Fragment tekstu

W świecie, ktory na Bliskim Wschodzie zaczyna się za granicami Izraela, tortury są normalnością. Podobnie jak strzelanie do przeciwników politycznych, które Hamas rozpoczął natychmiast po objęciu władzy w Gazie.
Michał. Rząd libański jest między kowadłem syryjskim a młotem milicji palestyńskich i szyickich w swoim kraju. Jeśli może wykazywać minimum suwerenności, to tylko dlatego, że Izrael nie dopuszcza do przekształcenia Libanu w Hezbollachland.
przypuśćmy, że Tsahal przestaje istnieć.
Jakie gwarancje bezpieczenstwa móglbyś wtedy zapewnić milionom Izraelczyków?
Aha, czyli IDF dwukrotnie w swojej historii i za każdym razem nieudolnie atakowała Liban (za pierwszym razem przyznawszy zresztą, że chodzi o odciążenie i wspomożenie Reagana) tylko po to, by Libańczycy stali się bardziej niepodlegli i suwerenni. Dziękuję, nie mam więcej pytań.
To a propos tortur to skądinąd prawda, ale czego ma to niby dowodzić? "Misji cywilizacyjnej białego człowieka"? W Izraelu niby nielegalne, ale będące tajemnicą poliszynela tortury też się stosuje. O Abu Ghraib i Guantanamo już nie mówiąc.
To już przesada i to gruba. Są przecież rezolucje ONZ z 1947 r. o dwóch państwach w Palestynie (żydowskim i arabskim). Druga część do tej pory nie została zrealizowana i państwa palestyńskiego z prawdziwego zdarzenia jeszcze nie mamy, ale to nie argument, żeby pozbawiać własnego państwa Izraelczyków.

Zadanie A
Przepisz jako listę JSON ciągów znaków, po jednym na wiersz, wiersze rekordów od wiersza zawierającego "Share krizdabz's comment via send icon" do wiersza zawierającego "Action: (x=27, y=370)", włącznie z oboma. Puste wiersze pomiń.

Rekordy do wyszukiwania wyświetlanych elementów
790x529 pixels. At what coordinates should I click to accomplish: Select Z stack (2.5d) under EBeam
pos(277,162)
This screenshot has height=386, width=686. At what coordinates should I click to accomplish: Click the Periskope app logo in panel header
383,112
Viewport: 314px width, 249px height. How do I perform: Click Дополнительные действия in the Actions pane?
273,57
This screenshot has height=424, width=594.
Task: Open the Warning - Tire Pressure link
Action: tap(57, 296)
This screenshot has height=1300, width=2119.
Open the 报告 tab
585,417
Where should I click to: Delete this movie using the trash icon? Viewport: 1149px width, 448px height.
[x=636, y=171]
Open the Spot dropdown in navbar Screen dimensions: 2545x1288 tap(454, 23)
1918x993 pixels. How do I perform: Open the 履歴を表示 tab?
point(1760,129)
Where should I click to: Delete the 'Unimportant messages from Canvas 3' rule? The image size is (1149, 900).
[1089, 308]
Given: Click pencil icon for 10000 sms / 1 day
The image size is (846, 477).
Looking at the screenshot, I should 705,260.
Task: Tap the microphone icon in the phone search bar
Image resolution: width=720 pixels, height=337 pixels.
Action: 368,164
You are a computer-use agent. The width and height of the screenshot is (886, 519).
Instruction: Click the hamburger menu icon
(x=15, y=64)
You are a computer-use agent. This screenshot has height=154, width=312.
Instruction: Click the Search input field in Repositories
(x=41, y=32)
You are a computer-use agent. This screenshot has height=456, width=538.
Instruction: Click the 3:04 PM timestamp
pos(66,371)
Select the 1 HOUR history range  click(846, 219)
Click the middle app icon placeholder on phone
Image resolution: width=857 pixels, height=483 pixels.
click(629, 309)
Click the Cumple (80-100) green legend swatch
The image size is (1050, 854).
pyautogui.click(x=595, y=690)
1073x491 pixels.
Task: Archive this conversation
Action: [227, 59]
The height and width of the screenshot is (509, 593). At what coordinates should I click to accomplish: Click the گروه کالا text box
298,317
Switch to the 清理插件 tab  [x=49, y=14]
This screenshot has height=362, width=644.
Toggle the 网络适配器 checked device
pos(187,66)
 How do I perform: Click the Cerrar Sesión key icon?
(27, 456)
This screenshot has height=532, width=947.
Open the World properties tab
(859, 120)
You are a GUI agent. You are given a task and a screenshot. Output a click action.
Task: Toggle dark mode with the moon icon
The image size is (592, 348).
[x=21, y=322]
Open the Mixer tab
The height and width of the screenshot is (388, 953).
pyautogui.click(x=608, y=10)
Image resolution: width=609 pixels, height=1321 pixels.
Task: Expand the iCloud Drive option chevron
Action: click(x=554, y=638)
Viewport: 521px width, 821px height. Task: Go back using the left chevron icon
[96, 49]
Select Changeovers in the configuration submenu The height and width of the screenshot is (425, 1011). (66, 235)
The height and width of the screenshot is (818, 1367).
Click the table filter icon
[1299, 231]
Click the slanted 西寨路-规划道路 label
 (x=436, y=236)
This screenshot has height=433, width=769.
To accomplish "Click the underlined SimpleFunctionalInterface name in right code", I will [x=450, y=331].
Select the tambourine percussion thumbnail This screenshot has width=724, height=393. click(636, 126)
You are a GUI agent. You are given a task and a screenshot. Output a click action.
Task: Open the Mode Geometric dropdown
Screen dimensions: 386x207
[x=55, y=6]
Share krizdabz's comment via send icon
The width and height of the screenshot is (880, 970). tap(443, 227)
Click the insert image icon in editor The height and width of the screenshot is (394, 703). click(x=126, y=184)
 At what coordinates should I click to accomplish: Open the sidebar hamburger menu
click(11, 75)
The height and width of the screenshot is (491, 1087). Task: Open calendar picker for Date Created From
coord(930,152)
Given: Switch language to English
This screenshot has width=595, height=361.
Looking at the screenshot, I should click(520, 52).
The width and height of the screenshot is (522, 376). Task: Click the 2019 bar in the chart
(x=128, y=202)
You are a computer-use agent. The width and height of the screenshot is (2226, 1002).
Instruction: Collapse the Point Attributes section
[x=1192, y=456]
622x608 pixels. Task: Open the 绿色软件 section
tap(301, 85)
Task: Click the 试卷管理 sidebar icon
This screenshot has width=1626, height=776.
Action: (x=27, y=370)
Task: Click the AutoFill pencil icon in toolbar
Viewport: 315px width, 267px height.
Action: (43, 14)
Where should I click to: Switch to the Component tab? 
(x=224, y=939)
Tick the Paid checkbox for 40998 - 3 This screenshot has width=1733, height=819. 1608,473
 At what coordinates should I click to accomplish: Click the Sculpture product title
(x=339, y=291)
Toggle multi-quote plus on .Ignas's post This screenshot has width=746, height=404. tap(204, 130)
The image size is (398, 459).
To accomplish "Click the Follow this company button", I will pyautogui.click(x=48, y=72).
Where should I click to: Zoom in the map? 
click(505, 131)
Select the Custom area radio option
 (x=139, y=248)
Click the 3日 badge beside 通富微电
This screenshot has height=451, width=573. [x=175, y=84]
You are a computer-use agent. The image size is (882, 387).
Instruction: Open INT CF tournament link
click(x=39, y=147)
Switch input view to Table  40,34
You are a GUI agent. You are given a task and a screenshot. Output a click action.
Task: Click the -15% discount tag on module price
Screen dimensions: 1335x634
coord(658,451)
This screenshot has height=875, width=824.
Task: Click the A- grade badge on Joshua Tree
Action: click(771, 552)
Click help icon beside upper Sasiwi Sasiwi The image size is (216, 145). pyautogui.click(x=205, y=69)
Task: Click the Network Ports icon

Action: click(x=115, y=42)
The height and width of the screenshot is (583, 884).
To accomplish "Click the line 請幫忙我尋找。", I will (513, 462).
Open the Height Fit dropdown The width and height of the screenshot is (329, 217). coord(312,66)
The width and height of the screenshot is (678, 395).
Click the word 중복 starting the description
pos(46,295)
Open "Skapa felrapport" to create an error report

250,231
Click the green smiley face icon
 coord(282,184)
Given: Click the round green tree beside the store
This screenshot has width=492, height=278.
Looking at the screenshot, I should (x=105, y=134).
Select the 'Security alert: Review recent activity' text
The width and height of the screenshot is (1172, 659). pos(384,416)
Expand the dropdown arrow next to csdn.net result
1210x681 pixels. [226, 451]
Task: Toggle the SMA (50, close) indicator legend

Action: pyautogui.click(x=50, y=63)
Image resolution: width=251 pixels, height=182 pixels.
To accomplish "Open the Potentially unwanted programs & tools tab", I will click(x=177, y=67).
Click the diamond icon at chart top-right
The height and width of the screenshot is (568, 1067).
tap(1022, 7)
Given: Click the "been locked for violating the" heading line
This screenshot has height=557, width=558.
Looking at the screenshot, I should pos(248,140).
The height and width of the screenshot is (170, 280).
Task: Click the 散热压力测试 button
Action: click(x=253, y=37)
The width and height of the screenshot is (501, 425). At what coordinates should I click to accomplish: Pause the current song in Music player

Zadanie B
Dopisz dalszy ciąg dyskusji o Izraelu i jego arabskich sąsiadach, zaczynając po jej ostatnim zdaniu.

Oczekiwana odpowiedź A
[
  "Share krizdabz's comment via send icon",
  "The width and height of the screenshot is (880, 970). tap(443, 227)",
  "Click the insert image icon in editor The height and width of the screenshot is (394, 703). click(x=126, y=184)",
  " At what coordinates should I click to accomplish: Open the sidebar hamburger menu",
  "click(11, 75)",
  "The height and width of the screenshot is (491, 1087). Task: Open calendar picker for Date Created From",
  "coord(930,152)",
  "Given: Switch language to English",
  "This screenshot has width=595, height=361.",
  "Looking at the screenshot, I should click(520, 52).",
  "The width and height of the screenshot is (522, 376). Task: Click the 2019 bar in the chart",
  "(x=128, y=202)",
  "You are a computer-use agent. The width and height of the screenshot is (2226, 1002).",
  "Instruction: Collapse the Point Attributes section",
  "[x=1192, y=456]",
  "622x608 pixels. Task: Open the 绿色软件 section",
  "tap(301, 85)",
  "Task: Click the 试卷管理 sidebar icon",
  "This screenshot has width=1626, height=776.",
  "Action: (x=27, y=370)"
]

Oczekiwana odpowiedź B
każdemu państwu daj Boże taką nieudolną armię, jak Tsahal.
PS. Przypomniała mi się prasa PRL, z której informacji wynikało, że Izraelczycy zawsze przegrywają. Trochę mnie dziwiło, czemu w takim razie postępowa ludzkość pod przewodem towarzysza Leonida Iljicza Breżeniewa stale domaga wycofania się Izraela z "okupowanych terytoriów arabskich". Przecież Izrael był - i, jak twierdzisz, nadal jest - ciągle gromiony przez Arabów.
po wojnie domowej z lat 1976(chyba)-1982 został pozbawiony niepodległości przez Syrię.
Tak, Michale, o niepodległość Libanu walczył prezydent Beszir Dżemajel, którego popierali Izraelczycy, a zabili Syryjczycy. Naromiast niepodległość tego kraju rujnowały zbrojne organizacje palestyńskie i prosyryjskie (potem i szyickie).
ZAWSZE przegrywają. Jednak czysto militarnego punktu widzenia akurat wojny libańskie naprawdę były klapą i nic na to nie poradzę. Wojna sueska z 1956 r. zresztą też. Sukcesem były natomiast 2 wojny obronne Izraela z 1948 i 1973. A sześciodniowy blitzkrieg, do którego pijesz, była niewątpliwym sukcesem wojskowym, ale patrząc na powojenne dzieje regionu mogłoby to zwycięstwo być nieco mniejsze, oszczędziłoby także tysiącom Izraelczyków przyczyny późniejszych konfliktów. Skoro jednak Izrael wycofał się z Synaju i Strefy Gazy, prędzej czy później cały obszar Autonomii zyska suwerenność państwową.
beznadziejna. Przecież do wycofania z Gazy i Westbanku Izrael sam się zobowiązał w Oslo.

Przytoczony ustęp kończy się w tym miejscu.